»»
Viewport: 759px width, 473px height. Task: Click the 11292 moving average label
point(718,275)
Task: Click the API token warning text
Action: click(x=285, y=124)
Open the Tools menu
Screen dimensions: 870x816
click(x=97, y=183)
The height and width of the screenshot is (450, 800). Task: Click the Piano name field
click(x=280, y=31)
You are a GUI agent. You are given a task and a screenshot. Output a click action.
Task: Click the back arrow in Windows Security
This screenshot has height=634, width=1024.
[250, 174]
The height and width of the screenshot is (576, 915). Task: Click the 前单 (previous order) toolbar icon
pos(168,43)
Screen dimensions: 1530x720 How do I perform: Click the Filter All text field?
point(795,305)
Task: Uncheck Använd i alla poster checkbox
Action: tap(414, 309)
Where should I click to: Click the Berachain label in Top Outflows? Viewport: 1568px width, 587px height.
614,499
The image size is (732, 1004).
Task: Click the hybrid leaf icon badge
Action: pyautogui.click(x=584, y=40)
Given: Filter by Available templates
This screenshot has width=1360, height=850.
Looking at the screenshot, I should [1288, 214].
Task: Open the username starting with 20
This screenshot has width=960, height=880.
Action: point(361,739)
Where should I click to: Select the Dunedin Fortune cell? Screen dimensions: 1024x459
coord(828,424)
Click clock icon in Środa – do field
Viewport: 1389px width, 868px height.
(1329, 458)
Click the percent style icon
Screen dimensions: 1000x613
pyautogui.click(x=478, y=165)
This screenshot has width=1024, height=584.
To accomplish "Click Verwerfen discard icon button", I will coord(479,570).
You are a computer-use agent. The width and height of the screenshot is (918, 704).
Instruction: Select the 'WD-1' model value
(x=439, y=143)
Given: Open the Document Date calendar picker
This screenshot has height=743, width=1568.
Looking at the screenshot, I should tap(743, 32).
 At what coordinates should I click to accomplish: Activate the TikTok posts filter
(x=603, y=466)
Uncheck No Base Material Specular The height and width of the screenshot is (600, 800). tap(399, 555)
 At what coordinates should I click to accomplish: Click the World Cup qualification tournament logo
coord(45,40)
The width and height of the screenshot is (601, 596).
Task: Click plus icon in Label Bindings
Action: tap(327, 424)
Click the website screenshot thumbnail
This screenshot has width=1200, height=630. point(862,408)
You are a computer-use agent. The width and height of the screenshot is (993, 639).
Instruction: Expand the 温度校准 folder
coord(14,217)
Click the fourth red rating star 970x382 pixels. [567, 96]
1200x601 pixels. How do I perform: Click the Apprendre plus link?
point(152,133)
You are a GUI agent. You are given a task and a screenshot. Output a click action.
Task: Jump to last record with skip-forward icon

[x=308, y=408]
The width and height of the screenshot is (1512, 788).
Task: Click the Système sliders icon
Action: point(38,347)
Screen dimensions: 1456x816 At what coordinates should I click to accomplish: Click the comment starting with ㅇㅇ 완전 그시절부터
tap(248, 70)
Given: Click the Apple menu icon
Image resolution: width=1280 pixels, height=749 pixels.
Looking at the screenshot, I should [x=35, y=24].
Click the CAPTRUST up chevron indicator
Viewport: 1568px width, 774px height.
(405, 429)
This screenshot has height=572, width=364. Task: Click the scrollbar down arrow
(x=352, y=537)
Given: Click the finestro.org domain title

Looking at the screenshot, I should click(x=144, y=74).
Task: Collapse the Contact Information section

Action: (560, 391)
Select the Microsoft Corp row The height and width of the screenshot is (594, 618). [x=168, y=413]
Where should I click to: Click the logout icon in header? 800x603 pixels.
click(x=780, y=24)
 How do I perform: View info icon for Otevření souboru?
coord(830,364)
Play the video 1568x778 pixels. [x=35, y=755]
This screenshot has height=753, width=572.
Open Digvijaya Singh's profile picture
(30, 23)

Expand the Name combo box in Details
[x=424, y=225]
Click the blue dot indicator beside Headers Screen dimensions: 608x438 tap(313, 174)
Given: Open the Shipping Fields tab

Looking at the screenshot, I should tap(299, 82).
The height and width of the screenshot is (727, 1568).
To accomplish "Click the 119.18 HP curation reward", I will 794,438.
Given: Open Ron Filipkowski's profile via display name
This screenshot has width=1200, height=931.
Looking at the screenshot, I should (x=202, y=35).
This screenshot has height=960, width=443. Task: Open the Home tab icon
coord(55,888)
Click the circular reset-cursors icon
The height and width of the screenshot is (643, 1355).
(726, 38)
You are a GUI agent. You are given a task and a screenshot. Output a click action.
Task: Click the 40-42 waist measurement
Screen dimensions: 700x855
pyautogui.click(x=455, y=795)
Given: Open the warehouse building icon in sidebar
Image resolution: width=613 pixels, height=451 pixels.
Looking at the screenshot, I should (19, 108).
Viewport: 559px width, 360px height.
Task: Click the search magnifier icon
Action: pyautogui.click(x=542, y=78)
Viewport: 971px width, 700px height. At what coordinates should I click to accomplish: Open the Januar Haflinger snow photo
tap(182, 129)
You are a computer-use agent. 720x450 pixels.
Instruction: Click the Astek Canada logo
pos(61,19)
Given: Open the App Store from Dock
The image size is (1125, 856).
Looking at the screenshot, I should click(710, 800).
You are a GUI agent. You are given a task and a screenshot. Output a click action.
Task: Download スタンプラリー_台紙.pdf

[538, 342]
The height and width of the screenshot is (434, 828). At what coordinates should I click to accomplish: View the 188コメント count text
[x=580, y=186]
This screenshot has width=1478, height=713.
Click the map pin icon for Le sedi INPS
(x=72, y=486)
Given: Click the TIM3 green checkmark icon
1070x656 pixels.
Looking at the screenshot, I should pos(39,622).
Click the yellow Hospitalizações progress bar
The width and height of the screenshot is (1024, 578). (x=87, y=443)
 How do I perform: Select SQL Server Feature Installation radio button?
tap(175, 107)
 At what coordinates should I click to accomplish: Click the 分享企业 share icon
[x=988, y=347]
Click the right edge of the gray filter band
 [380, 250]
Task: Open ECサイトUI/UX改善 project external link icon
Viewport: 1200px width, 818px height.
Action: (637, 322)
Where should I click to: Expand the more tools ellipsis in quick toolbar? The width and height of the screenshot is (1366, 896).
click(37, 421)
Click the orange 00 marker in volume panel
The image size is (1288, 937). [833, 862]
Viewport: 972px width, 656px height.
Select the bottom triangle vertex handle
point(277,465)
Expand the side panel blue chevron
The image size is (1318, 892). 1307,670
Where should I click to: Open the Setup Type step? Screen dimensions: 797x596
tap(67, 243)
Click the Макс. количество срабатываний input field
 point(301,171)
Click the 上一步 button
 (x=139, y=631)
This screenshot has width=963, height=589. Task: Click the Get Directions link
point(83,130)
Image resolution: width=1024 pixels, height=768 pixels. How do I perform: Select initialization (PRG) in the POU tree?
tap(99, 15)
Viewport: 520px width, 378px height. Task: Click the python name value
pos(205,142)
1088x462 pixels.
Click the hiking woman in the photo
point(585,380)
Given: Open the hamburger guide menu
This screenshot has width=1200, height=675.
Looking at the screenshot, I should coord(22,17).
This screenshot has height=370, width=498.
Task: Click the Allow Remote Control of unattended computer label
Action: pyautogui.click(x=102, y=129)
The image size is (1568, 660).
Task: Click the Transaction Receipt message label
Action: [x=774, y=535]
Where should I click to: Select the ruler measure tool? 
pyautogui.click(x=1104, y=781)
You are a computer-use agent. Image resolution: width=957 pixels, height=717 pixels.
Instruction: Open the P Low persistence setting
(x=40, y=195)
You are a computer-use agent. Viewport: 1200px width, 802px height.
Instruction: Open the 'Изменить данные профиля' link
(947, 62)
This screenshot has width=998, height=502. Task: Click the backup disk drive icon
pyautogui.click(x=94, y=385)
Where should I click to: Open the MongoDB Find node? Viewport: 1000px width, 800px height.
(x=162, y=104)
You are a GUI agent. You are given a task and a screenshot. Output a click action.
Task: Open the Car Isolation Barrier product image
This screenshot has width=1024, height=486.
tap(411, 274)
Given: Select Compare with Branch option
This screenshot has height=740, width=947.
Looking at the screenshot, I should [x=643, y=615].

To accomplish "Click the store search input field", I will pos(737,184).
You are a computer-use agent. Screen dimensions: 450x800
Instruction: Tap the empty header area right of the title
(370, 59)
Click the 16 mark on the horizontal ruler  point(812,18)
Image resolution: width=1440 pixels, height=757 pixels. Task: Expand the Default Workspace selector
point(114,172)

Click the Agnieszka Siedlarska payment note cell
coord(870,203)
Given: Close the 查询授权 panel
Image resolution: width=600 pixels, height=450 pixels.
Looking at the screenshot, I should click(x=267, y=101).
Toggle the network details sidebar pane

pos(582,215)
««
DIRECTIONS FOR THIS TASK =>
Tally lines in the listing above that include the word "indicator"; respond with that number only.

EXERCISE RESPONSE =>
2